The Coordinator of the Third World Network Africa, Dr. Yao Graham, has described government’s gold for oil policy as merely a crisis management approach that shouldn’t be treated as though it was a great opportunity missed by previous policymakers.
Speaking on the Point of View on Citi TV, Mr. Graham, said the policy “is just a crisis management approach” and should not be tagged “as a profound innovation that somehow some generation of policymakers missed out on.”
He questioned the legitimacy and availability of the gold needed to execute the policy which he said isn’t simply there for the successful implementation of the policy.
He stressed that the agreements the government has had with the various stakeholders, most importantly, with mining companies regarding the policy will likely truncate the policy midway because there will certainly be some kickbacks from small-scale miners in the country.
“Based on the agreements that the large-scale mining companies have with the government, they know that the government cannot insist on buying all the gold, and they agreed with the government to sell 20 percent of their production to the government.
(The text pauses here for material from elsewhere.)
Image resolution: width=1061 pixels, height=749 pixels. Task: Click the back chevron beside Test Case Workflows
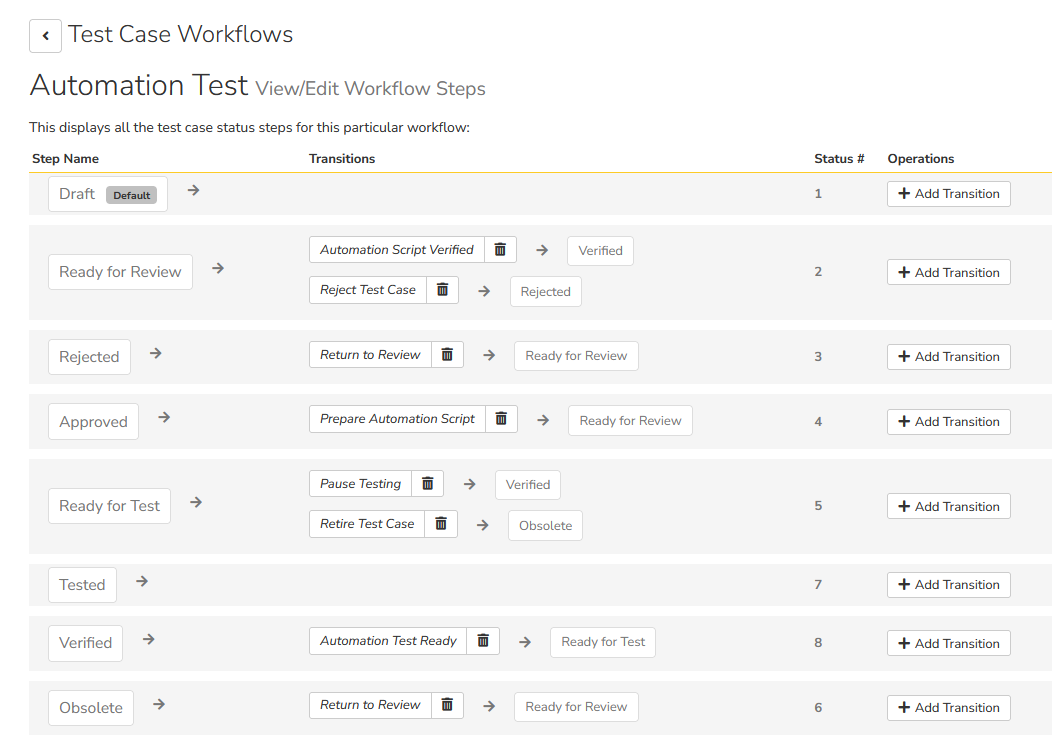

“The small-scale miners feel discriminated against because while the government intends to buy some of the gold produced by the large-scale mining companies, it intends to buy all the gold produced by the small-scale miners. There is not even attention paid to the business model of small-scale mining companies.”
The policy was announced by the government to help reduce the pressure on the cedi and bring in cheaper fuel.
So far only 40,000 metric tons of fuel had been brought into Ghana under the policy.